=== WRITTEN TASK ===
Reproduce the full mailing list message below about METADATA_BLOCKs in bitcode, word for word.

=== ARTICLE ===
[llvm-dev] Question about METADATA_BLOCKs in bitcode

Tue Oct 20 18:18:04 PDT 2015

On Tue, Oct 20, 2015 at 4:51 PM, Duncan P. N. Exon Smith
<dexonsmith at apple.com> wrote:
>
>> On 2015-Oct-20, at 16:02, Teresa Johnson <tejohnson at google.com> wrote:
>>
>> I have a question about module-level METADATA_BLOCKs in the bitcode.
>> There are currently two blocks with the METADATA_BLOCK id at module
>> scope. The first has the module-level metadata values (consisting of
>> some combination of METADATA_* record codes except for METADATA_KIND).
>> The second consists only of METADATA_KIND records. The latter is used
>> only in the METADATA_ATTACHMENT block within function blocks (for
>> metadata attached to instructions).
>>
>> For ThinLTO we want to delay the parsing of module level metadata
>> until all functions have been imported from that module (there is some
>> bookkeeping used to suture it up when we read it during a post-pass).

=== GIVEN MATERIAL ===
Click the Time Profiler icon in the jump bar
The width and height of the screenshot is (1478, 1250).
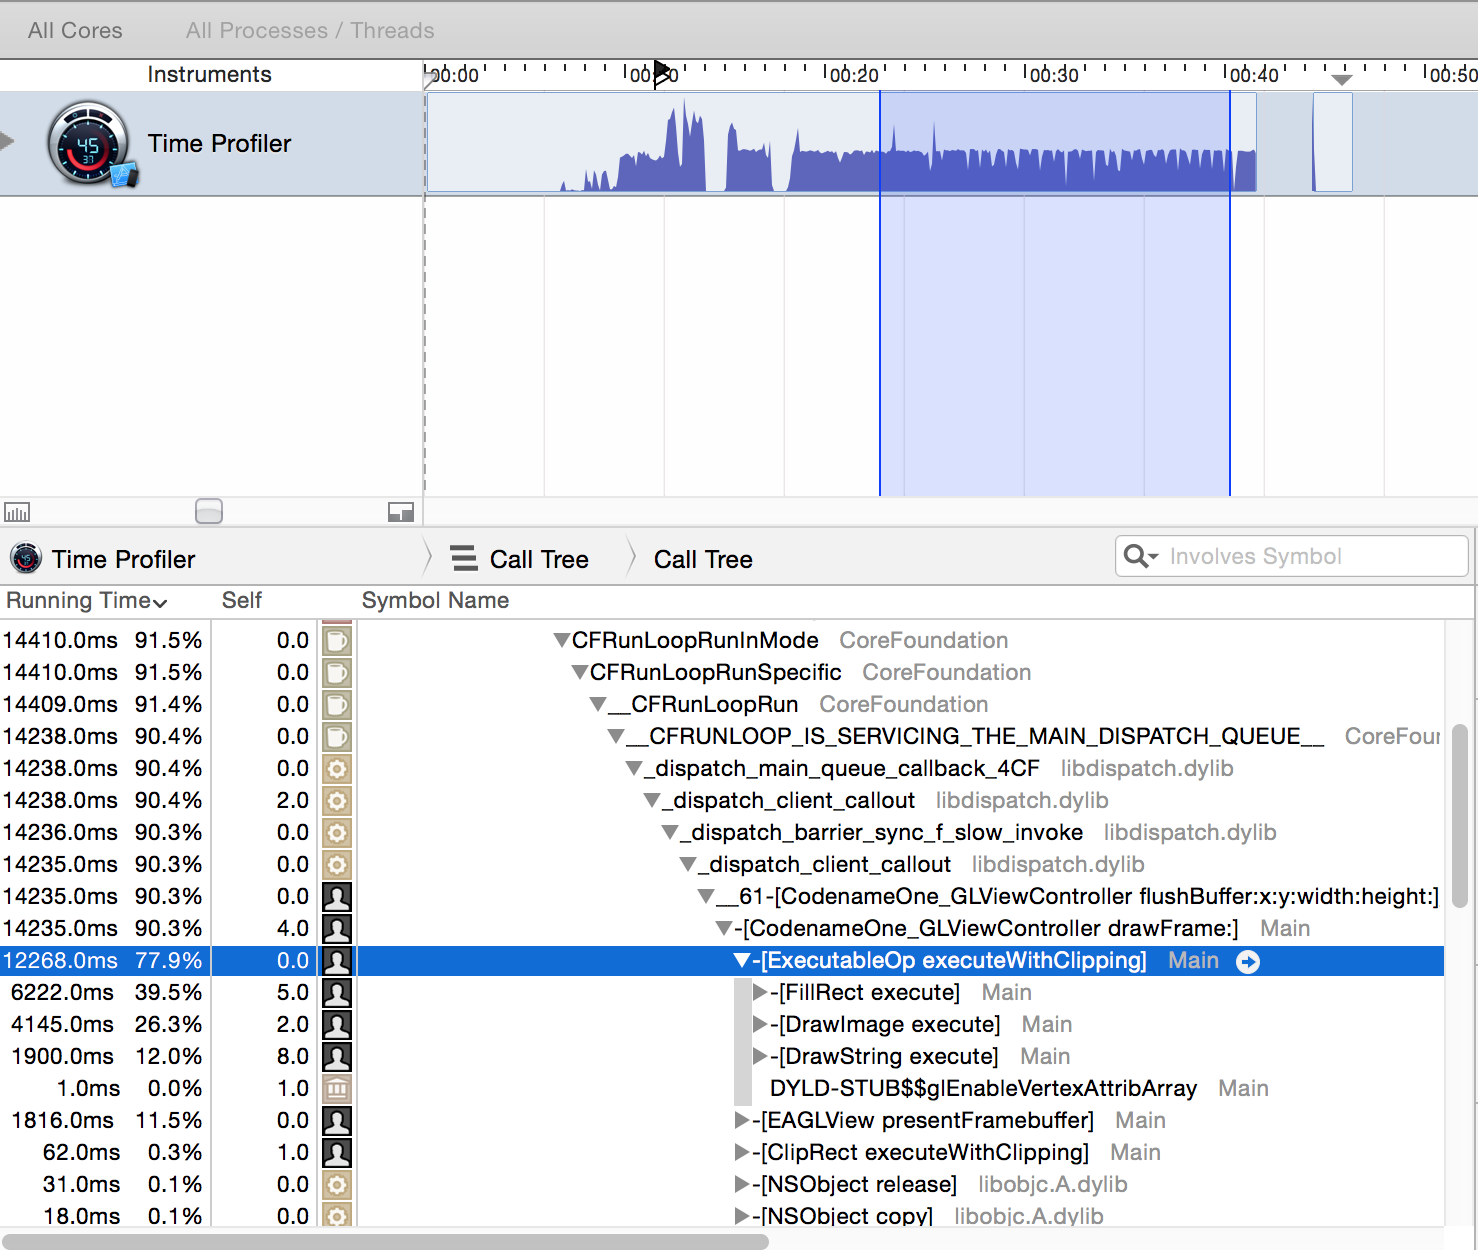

=== WORKED ANSWER ===
[llvm-dev] Question about METADATA_BLOCKs in bitcode

Tue Oct 20 18:18:04 PDT 2015

On Tue, Oct 20, 2015 at 4:51 PM, Duncan P. N. Exon Smith
<dexonsmith at apple.com> wrote:
>
>> On 2015-Oct-20, at 16:02, Teresa Johnson <tejohnson at google.com> wrote:
>>
>> I have a question about module-level METADATA_BLOCKs in the bitcode.
>> There are currently two blocks with the METADATA_BLOCK id at module
>> scope. The first has the module-level metadata values (consisting of
>> some combination of METADATA_* record codes except for METADATA_KIND).
>> The second consists only of METADATA_KIND records. The latter is used
>> only in the METADATA_ATTACHMENT block within function blocks (for
>> metadata attached to instructions).
>>
>> For ThinLTO we want to delay the parsing of module level metadata
>> until all functions have been imported from that module (there is some
>> bookkeeping used to suture it up when we read it during a post-pass).